# Blinding Dagger



## thesensei (Jun 16, 2005)

Here's an IKCA tech for you to tear apart.  I'm interested to hear what you other kenpo folks have to say about it.  

1. Standing in a matched stance (right to right) as your opponent throws a right backfist.
2. As he begins to throw his backfist, beat it by shooting a straight 2-finger dart to his eye.
3. As his hand reaches up in a natural reaction to grab for his mortally wounded eye, step with your left foot towards him into a transitional rear cross stance while trapping his hand with your right crane hand, and grabbing with your left.
4. Continue the foot maneuver into a takedown by stepping with your right foot into a right forward bow (now facing 6:00).
5. Pull up on his arm as you do a ricochet kick to his ribs.
6. Right heel stomp to the head, throw down his arm and stomp it in a right front cross stance, and cover out.

OK, hopefully that description is clear enough...BTW, does AK have a similar tech?

Salute,
JB


----------



## bdparsons (Jun 17, 2005)

Hi Jeremiah,

Bill Parsons here, Raleigh NC. Couple of comments and questions if I may.

Interesting lead in... "Here's an IKCA tech for you to tear apart." If you want to put out the tech for discussion make sure your description is technically precise. Kenpo folks are a visual bunch, and you want to make sure the picture they're getting is correct.
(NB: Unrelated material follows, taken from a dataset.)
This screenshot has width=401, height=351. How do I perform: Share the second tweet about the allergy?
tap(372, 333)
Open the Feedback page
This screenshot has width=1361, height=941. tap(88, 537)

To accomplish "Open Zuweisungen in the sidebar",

#1-It's important to note the transition to the shoulder crank. When you shoot your left hand in to the radial side of the wrist (at the same time as the rear crossover), it actually becomes the "power" hand for the technique. As you elevate the right hand as it comes up behind the offending arm, your right forearm behind the tricep becomes the fulcrum for the shoulder crank. The crane hand just adds an anchor for the fulcrum. Your description could lead one to believe the crane hand "catch" is the essence of the shoulder crank... it's not.
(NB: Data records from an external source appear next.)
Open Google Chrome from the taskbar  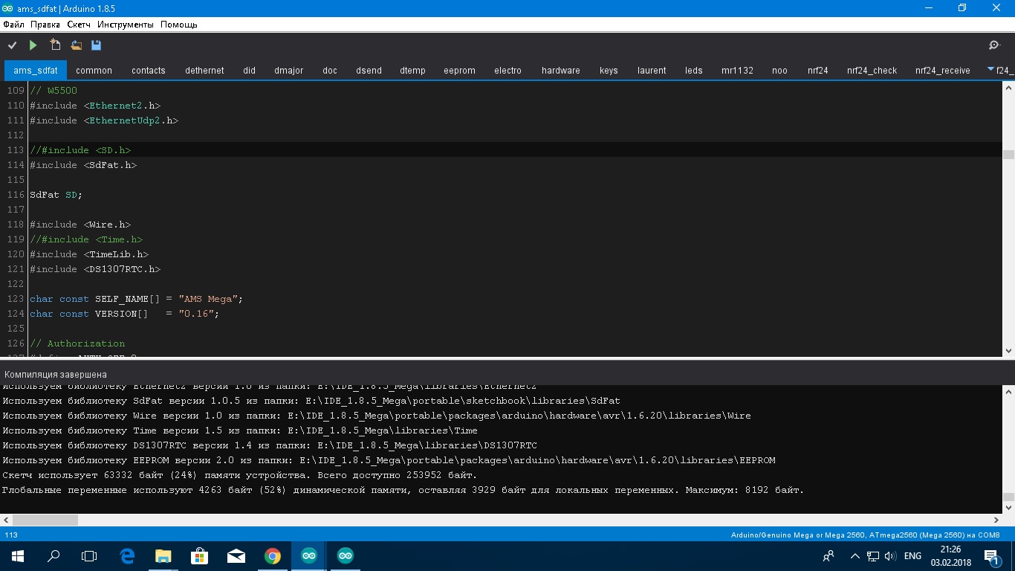[x=273, y=556]
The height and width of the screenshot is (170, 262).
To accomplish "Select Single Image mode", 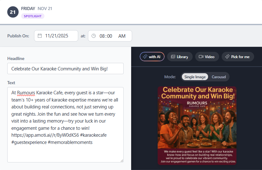I will coord(195,77).
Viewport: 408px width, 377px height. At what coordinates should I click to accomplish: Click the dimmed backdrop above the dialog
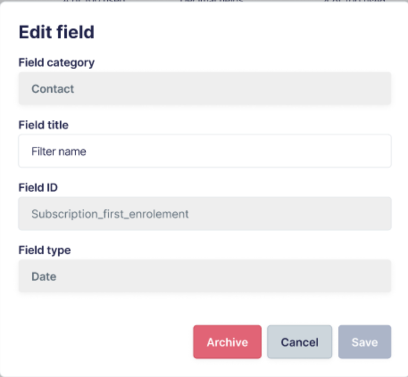pos(204,1)
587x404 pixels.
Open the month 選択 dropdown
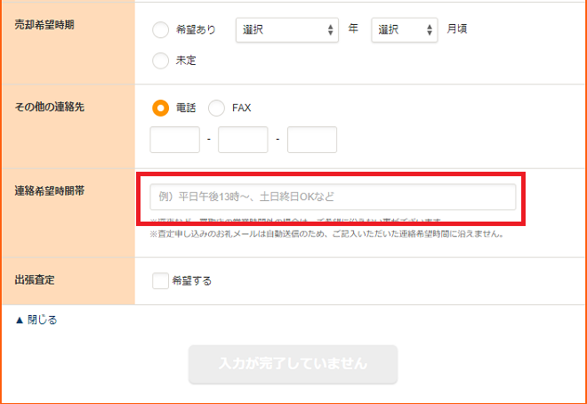click(x=404, y=30)
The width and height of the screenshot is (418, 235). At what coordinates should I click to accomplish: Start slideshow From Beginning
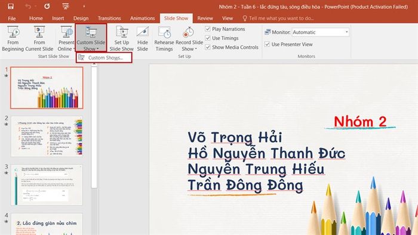13,39
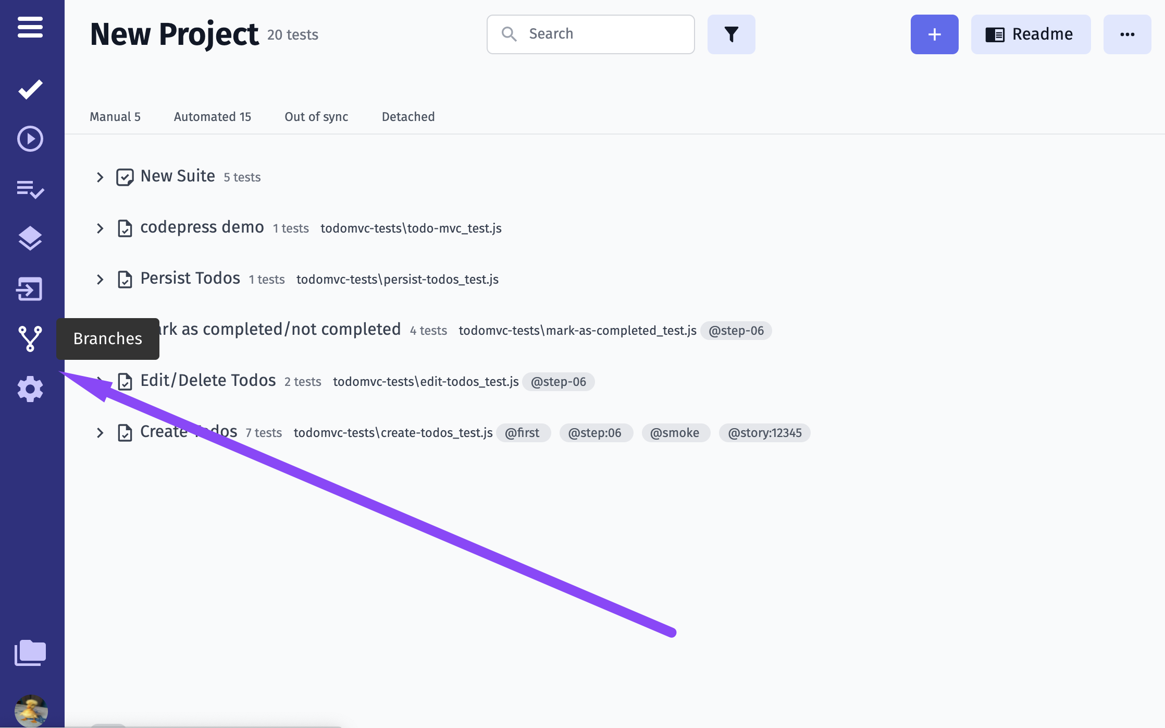Open Tests via the checkmark sidebar icon
The width and height of the screenshot is (1165, 728).
(30, 89)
#2-I would emphasize that the "foot maneuver into a takedown" you're speaking of is in fact a right rear leg buckle to the attacker's lead leg. Puts a better picture in folks minds. Personally I teach my students to bring their hands to their left hip during the shoulder crank and leg buckle. This tightens the circle of the throw. BTW, you pivot into a Left Forward Bow, big difference.
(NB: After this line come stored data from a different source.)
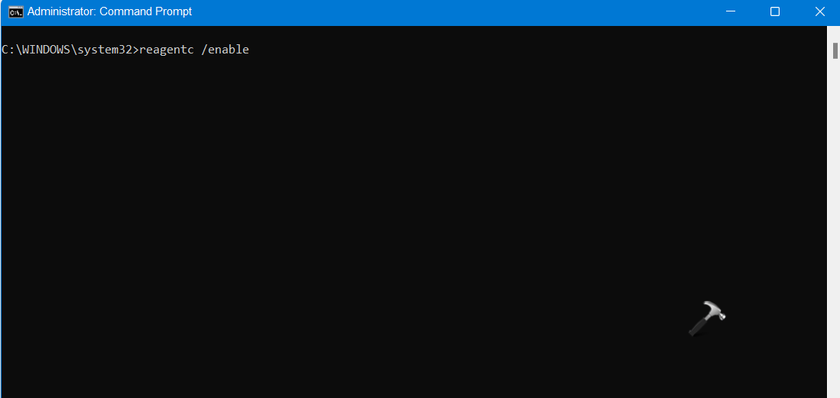Open the Command Prompt system menu icon

pyautogui.click(x=15, y=11)
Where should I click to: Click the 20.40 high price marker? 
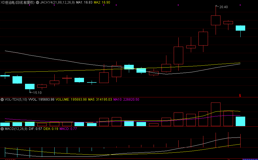[223, 7]
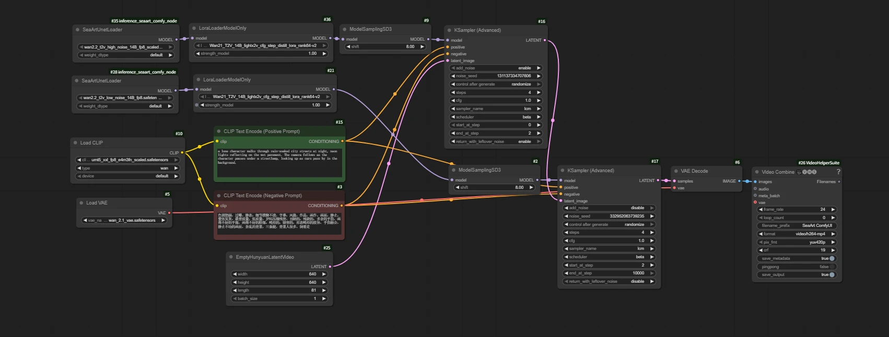This screenshot has height=337, width=889.
Task: Toggle save_metadata in Video Combine
Action: click(832, 258)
#3-It should also be noted that the shoulder crank/leg buckle ends the base technique.

Question: I'm having difficulty seeing how you can disengage the hands quickly and smoothly enough from the shoulder crank to lead into the scrape/stomp kick. How are you accomplishing this? If it works smoothly for you, terrific, stick with it. I'll tend to keep the circle of the shoulder crank tight and follow the attacker down transitioning to a deep kneel alongside and do some more nasty things to the arm once I'm down there.

Don't be surprised if folks tear the technique apart if they can't visualize what you're describing.

If you haven't seen the Kenpo Freestyle Fighting Videos, Doug Meeks has an excellent discussion on this technique.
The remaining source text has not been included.